## [About this exercise]
Since only part of the material below is wanted, output exactly the lines from the one with "Screen dimensions: 638x500" up to and including the one with "Given: Expand the".

Extracted information section start

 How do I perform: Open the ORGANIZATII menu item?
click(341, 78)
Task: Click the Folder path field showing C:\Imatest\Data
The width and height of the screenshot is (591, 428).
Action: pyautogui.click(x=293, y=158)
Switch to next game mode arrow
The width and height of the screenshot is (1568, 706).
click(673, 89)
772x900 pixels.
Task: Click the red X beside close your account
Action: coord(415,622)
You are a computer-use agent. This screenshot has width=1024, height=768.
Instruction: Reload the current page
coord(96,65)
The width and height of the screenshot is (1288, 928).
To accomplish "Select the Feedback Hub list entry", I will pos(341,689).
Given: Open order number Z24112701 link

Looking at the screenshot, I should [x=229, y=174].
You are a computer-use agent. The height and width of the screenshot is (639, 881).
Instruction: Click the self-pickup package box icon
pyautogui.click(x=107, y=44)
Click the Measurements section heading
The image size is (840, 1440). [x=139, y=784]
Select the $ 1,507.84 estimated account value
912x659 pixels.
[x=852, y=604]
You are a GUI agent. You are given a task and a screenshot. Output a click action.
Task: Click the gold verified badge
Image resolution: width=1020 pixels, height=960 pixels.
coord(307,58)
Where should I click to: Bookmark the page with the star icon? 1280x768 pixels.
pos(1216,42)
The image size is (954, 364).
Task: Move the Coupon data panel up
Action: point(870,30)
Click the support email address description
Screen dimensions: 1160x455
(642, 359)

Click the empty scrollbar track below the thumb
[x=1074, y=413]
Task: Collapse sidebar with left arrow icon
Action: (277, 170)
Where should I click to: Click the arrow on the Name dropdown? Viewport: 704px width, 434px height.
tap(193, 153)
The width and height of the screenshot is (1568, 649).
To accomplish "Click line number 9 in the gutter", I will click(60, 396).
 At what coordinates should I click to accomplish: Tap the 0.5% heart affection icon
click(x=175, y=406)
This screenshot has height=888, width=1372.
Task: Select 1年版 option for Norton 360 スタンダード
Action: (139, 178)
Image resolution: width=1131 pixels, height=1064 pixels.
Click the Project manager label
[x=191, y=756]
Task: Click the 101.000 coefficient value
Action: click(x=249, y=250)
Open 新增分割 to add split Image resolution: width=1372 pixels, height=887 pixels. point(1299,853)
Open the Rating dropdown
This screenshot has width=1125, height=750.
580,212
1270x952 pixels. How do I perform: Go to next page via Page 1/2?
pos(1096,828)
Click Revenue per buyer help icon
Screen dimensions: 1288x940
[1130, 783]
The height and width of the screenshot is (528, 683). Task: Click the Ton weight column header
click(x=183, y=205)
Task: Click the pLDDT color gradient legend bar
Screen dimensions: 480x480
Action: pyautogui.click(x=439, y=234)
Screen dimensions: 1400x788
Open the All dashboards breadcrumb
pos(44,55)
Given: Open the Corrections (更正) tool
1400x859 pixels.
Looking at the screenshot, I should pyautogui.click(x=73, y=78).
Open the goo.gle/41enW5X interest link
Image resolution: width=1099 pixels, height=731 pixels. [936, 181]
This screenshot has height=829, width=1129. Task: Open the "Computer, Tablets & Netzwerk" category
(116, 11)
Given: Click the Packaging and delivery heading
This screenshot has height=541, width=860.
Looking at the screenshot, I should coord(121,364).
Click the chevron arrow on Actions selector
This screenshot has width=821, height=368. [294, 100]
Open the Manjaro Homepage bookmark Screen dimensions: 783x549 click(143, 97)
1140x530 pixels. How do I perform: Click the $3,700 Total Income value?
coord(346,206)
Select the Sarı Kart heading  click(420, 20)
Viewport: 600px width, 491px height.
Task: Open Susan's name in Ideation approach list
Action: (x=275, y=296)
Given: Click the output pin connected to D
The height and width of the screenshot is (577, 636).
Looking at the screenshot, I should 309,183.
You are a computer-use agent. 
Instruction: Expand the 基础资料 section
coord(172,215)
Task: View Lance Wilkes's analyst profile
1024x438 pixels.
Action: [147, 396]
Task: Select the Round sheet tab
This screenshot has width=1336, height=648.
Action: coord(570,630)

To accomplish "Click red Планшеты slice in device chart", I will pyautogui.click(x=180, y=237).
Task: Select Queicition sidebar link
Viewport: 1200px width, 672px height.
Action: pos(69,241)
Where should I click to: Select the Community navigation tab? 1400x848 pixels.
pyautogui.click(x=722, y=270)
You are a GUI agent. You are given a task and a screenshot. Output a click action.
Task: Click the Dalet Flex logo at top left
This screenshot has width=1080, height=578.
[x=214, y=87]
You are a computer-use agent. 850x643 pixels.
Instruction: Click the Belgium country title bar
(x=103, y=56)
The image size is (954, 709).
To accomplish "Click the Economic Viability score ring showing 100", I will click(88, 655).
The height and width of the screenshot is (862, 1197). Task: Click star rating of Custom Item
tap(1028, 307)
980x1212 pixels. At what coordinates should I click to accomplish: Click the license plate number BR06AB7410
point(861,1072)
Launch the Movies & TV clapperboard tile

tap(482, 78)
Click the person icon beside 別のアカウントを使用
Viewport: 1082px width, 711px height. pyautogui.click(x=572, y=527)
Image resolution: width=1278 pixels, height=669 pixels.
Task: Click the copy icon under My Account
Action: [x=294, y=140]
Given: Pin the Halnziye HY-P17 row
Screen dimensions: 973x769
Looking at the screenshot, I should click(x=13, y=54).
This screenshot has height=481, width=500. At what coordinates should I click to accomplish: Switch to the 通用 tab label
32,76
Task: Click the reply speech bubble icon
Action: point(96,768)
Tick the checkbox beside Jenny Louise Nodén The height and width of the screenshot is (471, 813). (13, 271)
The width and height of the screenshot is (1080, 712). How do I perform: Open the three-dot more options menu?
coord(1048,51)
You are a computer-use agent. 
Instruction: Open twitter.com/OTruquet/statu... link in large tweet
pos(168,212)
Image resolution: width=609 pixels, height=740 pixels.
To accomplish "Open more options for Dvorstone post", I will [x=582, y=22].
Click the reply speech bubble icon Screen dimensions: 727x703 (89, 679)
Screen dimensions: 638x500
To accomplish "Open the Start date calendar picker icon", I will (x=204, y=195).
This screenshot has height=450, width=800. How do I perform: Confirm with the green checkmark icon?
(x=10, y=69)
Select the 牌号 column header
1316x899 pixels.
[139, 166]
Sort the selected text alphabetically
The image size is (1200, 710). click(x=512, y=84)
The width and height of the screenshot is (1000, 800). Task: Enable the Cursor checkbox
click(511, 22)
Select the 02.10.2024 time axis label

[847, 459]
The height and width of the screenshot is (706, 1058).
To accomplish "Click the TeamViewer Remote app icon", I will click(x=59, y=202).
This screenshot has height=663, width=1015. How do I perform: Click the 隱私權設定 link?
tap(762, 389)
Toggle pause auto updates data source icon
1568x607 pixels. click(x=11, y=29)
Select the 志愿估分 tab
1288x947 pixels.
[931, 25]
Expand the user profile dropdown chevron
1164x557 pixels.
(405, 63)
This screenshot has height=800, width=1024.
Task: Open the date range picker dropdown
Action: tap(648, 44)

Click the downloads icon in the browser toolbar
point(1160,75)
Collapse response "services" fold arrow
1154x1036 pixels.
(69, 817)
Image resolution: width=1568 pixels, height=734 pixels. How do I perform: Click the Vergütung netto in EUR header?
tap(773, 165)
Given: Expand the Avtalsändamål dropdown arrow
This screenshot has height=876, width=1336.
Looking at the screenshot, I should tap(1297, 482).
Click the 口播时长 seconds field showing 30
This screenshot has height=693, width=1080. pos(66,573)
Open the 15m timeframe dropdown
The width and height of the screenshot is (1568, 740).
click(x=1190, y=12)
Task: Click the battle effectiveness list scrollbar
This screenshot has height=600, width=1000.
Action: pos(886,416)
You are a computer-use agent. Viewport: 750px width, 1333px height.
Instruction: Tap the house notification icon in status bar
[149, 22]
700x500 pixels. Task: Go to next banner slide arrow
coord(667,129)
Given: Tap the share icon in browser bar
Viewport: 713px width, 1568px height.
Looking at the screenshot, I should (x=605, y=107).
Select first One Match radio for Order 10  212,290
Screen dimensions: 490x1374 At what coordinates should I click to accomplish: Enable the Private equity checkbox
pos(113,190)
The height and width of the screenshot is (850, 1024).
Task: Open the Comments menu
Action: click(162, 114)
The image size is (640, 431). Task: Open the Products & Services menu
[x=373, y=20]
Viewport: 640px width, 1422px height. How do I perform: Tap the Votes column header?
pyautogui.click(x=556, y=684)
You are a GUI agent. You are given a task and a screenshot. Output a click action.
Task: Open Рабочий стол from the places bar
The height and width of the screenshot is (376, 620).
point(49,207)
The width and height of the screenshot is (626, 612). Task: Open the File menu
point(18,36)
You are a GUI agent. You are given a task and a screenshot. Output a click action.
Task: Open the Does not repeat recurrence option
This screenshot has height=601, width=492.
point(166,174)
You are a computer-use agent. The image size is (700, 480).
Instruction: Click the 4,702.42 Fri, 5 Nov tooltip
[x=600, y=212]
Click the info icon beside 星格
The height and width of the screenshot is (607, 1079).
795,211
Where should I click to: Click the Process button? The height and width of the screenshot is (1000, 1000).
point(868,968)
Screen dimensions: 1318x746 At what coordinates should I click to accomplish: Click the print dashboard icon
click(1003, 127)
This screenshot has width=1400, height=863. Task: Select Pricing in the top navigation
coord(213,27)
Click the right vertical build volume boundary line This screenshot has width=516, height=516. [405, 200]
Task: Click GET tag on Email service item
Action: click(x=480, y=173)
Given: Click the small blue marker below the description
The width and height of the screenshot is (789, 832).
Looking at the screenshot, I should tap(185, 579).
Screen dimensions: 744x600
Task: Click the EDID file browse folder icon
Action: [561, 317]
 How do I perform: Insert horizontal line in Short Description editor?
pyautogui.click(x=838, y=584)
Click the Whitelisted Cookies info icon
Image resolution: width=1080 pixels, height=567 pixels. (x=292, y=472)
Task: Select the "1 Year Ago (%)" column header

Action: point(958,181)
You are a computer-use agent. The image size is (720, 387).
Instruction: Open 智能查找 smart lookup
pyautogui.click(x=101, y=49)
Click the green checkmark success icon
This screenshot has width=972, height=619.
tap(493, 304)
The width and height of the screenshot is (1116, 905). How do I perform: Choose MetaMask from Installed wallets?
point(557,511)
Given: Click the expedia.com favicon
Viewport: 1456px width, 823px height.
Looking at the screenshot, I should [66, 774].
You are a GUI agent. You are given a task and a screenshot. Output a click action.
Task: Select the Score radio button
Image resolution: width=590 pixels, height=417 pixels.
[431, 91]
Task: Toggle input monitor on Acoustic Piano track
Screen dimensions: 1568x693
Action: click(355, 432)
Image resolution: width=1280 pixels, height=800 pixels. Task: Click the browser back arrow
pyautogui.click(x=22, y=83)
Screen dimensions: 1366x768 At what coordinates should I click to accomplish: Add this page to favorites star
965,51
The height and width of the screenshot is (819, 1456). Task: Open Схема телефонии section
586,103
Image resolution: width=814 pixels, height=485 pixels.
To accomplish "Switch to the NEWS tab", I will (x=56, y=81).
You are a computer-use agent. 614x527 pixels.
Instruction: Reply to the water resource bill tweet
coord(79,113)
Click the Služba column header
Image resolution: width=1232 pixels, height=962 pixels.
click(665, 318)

Extracted information section end

## [Exercise result]
Screen dimensions: 638x500
To accomplish "Open the Start date calendar picker icon", I will (x=204, y=195).
This screenshot has height=450, width=800. How do I perform: Confirm with the green checkmark icon?
(x=10, y=69)
Select the 牌号 column header
1316x899 pixels.
[139, 166]
Sort the selected text alphabetically
The image size is (1200, 710). click(x=512, y=84)
The width and height of the screenshot is (1000, 800). Task: Enable the Cursor checkbox
click(511, 22)
Select the 02.10.2024 time axis label

[847, 459]
The height and width of the screenshot is (706, 1058).
To accomplish "Click the TeamViewer Remote app icon", I will click(x=59, y=202).
This screenshot has height=663, width=1015. How do I perform: Click the 隱私權設定 link?
tap(762, 389)
Toggle pause auto updates data source icon
1568x607 pixels. click(x=11, y=29)
Select the 志愿估分 tab
1288x947 pixels.
[931, 25]
Expand the user profile dropdown chevron
1164x557 pixels.
(405, 63)
This screenshot has height=800, width=1024.
Task: Open the date range picker dropdown
Action: tap(648, 44)

Click the downloads icon in the browser toolbar
point(1160,75)
Collapse response "services" fold arrow
1154x1036 pixels.
(69, 817)
Image resolution: width=1568 pixels, height=734 pixels. How do I perform: Click the Vergütung netto in EUR header?
tap(773, 165)
Given: Expand the Avtalsändamål dropdown arrow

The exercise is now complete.